I felt like a snob reading an in depth book about the history of a French cheese. My real goal was to learn about a tradition of cheese-making and this book covered one. Camembert: A National Myth was translated from French and had a convincing air of authority since it was written by a proud Frenchman. Although I ended up skimming through the book, focused mostly on production, I learned a great deal about Camembert and to that effect some interesting issues that developed as Camembert went from being a local homemade product, to a regional artisan product, to a national industrial product, and finally to an international industrial product.
What I learned about Camembert:
- It was invented by a woman from Normandy and a priest
- French Cheese was traditionally made by women
- To make Camembert, milk is first coagulated with rennet, then ladled into circular molds that strain out the whey, and then left to age in a structure that has adjustable vents (adjusted to provide optimum humidity or dryness)
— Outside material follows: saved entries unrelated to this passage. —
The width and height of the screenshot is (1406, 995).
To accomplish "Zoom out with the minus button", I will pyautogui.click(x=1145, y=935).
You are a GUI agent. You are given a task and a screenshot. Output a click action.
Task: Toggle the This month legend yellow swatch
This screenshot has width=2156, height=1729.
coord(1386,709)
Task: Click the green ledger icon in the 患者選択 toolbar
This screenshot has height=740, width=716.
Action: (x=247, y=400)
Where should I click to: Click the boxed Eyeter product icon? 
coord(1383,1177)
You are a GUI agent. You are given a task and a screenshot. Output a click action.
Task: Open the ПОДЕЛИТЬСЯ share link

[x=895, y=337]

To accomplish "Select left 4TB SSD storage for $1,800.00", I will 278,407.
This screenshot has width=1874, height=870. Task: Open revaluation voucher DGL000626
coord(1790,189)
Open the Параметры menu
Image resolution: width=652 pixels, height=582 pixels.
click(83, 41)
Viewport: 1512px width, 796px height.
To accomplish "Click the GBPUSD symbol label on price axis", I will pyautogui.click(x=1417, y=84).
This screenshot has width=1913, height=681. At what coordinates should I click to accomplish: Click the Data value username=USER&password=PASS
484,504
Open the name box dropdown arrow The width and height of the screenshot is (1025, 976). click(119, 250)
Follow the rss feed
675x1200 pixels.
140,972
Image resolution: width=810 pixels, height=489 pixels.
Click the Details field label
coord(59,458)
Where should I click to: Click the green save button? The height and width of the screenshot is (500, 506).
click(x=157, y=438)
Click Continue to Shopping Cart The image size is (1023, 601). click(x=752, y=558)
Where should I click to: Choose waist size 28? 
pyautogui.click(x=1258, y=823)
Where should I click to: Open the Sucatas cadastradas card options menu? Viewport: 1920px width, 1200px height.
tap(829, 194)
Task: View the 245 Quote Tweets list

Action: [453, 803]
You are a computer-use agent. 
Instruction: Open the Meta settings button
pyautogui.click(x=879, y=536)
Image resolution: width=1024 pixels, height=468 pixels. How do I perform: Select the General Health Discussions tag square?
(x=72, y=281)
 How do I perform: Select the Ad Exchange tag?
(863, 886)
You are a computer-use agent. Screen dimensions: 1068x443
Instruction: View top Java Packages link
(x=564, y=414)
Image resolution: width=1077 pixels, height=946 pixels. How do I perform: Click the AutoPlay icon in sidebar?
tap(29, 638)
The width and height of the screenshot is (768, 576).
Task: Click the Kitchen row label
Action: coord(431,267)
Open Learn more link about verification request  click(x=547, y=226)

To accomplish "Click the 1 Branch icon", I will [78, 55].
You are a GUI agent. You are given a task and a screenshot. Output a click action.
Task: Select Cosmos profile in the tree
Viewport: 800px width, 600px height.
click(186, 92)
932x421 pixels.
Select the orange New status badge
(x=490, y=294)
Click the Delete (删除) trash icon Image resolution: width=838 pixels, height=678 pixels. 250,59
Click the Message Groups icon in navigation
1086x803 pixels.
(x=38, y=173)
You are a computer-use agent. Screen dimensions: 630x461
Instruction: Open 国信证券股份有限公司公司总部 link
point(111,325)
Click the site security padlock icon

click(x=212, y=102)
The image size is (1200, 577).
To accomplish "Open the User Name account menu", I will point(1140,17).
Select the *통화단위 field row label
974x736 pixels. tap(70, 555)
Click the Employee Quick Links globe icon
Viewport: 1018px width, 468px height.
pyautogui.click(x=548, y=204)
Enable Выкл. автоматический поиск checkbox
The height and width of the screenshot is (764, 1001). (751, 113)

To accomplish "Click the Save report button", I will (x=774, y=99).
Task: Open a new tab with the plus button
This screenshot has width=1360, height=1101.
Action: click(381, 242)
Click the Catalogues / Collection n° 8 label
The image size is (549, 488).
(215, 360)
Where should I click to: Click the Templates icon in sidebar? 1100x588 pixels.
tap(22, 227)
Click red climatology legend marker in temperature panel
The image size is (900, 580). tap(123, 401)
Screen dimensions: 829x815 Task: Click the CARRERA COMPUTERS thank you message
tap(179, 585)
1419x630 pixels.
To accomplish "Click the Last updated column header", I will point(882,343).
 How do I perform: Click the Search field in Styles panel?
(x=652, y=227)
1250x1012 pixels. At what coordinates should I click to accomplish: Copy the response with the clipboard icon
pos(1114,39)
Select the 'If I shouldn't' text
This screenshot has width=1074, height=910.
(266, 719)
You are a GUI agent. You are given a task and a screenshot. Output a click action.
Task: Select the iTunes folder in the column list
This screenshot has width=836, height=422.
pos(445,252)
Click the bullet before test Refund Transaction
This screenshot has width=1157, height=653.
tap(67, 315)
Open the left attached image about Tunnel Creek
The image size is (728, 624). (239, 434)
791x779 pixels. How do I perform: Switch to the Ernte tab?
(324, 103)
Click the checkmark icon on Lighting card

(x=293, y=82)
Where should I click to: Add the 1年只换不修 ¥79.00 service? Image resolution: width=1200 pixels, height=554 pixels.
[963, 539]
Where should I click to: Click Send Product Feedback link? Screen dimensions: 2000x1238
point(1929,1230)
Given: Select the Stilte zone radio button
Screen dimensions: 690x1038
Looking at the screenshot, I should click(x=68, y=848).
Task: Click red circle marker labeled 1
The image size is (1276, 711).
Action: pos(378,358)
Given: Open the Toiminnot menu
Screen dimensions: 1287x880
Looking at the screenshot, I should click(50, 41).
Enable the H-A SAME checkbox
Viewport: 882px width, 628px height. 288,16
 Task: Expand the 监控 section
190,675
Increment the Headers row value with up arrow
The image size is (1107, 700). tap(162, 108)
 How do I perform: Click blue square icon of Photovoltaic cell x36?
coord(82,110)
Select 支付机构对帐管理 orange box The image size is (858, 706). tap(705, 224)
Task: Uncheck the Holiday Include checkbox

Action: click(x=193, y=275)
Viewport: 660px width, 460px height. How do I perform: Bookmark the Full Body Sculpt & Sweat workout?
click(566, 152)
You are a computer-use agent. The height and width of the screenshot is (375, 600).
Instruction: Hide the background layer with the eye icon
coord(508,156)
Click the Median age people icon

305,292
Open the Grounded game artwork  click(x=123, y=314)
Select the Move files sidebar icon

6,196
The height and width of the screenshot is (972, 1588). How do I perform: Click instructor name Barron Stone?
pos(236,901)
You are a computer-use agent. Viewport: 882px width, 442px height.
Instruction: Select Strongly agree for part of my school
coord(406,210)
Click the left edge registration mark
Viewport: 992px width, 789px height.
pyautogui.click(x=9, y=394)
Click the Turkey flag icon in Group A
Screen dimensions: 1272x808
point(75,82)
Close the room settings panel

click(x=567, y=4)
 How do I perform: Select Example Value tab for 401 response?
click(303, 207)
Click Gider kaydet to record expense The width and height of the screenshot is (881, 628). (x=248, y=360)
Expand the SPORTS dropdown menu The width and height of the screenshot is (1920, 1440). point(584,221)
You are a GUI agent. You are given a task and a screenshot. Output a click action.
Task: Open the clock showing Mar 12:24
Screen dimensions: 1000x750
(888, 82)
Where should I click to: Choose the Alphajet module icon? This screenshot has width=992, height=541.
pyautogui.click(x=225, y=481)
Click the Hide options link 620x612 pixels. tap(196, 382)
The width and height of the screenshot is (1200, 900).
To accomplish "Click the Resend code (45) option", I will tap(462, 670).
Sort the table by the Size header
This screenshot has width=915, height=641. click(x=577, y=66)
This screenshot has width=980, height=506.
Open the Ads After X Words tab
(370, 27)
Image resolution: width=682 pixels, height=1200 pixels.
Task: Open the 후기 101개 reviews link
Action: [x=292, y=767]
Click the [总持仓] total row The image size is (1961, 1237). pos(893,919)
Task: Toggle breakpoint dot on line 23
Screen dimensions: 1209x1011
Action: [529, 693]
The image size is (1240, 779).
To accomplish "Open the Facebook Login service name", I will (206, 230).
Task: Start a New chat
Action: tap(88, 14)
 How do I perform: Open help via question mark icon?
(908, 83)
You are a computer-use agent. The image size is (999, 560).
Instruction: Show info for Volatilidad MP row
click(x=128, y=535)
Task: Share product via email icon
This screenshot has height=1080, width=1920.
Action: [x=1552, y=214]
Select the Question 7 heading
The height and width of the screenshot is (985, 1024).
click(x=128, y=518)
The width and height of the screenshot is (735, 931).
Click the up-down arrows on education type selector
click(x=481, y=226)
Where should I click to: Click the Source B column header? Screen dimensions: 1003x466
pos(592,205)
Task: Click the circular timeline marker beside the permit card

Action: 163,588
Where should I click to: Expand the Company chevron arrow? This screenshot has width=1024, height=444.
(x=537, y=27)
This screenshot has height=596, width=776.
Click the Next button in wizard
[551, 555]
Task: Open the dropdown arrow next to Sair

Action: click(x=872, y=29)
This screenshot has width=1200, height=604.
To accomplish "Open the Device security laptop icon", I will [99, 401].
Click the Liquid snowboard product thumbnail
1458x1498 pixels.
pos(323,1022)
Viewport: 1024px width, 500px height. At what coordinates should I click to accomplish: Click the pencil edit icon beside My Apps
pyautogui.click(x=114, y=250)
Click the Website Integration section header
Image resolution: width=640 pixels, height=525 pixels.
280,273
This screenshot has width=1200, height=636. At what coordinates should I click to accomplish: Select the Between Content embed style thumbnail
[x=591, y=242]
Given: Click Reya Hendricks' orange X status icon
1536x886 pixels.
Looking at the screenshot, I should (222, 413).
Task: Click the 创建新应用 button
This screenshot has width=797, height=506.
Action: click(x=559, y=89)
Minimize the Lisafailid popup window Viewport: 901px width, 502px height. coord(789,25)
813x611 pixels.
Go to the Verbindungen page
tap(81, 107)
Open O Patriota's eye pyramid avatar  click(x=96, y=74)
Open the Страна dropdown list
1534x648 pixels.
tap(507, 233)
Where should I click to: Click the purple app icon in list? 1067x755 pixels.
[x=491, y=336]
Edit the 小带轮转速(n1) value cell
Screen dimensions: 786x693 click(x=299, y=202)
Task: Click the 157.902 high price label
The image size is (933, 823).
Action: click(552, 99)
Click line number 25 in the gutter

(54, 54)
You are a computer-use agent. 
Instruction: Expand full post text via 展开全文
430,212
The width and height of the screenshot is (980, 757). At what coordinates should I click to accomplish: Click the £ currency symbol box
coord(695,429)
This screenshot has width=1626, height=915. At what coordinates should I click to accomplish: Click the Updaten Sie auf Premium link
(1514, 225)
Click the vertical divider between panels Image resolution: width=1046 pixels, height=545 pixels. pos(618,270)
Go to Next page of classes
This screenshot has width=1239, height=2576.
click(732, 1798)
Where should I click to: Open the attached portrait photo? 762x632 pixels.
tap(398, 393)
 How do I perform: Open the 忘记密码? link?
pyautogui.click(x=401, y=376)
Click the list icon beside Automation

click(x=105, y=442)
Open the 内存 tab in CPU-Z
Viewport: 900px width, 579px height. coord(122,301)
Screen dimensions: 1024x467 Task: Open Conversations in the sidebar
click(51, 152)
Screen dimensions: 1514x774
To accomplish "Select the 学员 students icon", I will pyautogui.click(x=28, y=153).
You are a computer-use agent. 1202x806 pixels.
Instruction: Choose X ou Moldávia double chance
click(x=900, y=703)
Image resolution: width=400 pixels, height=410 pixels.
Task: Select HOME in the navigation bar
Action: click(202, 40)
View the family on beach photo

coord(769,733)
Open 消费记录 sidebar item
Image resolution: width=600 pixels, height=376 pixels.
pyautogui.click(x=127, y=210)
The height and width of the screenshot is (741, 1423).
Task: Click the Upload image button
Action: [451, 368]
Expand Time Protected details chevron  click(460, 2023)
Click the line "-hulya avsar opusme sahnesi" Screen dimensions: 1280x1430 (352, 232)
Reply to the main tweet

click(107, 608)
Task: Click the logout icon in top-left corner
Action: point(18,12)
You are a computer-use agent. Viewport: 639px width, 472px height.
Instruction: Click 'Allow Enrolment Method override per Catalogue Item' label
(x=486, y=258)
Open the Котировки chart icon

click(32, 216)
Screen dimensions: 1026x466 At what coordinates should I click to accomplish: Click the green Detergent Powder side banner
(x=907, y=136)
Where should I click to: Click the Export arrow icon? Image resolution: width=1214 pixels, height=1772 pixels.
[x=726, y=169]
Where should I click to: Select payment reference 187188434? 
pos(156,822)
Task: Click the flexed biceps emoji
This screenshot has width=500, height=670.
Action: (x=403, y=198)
- Traditional Camembert contains milk from the Auge region of Normandy that is not pasteurized
- The recipe for Camembert is so generic that it cannot be patented or restricted the way Champagne is restricted to regional production
- Roquefort is the only French cheese that has a regional restrictive label and certification
- Camembert became the national cheese of France after World War I
- Camembert is sold in small round wooden boxes
- Traditional Camembert had a reddish or bluish rind; the rind becomes white because it gets coated in penicillin
- Pasteurization neutralizes natural variety in regional milk flavors
- All Camembert made with pasteurized milk tastes the same — and is bland compared to the Camembert made with unpasteurized milk
Boisard frequently discussed the dynamic in developing from artisan to industry. He described the struggle of French artisans, like the Syndicate des Frabricants du Veritable Camembert de Normandie, trying to maintain their authentic regional character as they grappled with industrial production and health impositions like pasteurization. “In imposing on Camembert its whiteness, evocative of hygiene and asepsis, Pasteur’s disciples were telling the cheese maker that the era of empiricism had arrived and that the cheese, the product of peasant know-how, could become a product of mass consumption only if it were ‘cleansed’ under laboratory control” (page 80). To balance the antiseptic nature of industrial production in cheese making, Boisard proposes that the most important aspect of production is to maintain the relationship between the milk producer and the cheese maker. The milk should be sourced very close to the cheese producer, must be unpastuerized, and there should be a kinship between both.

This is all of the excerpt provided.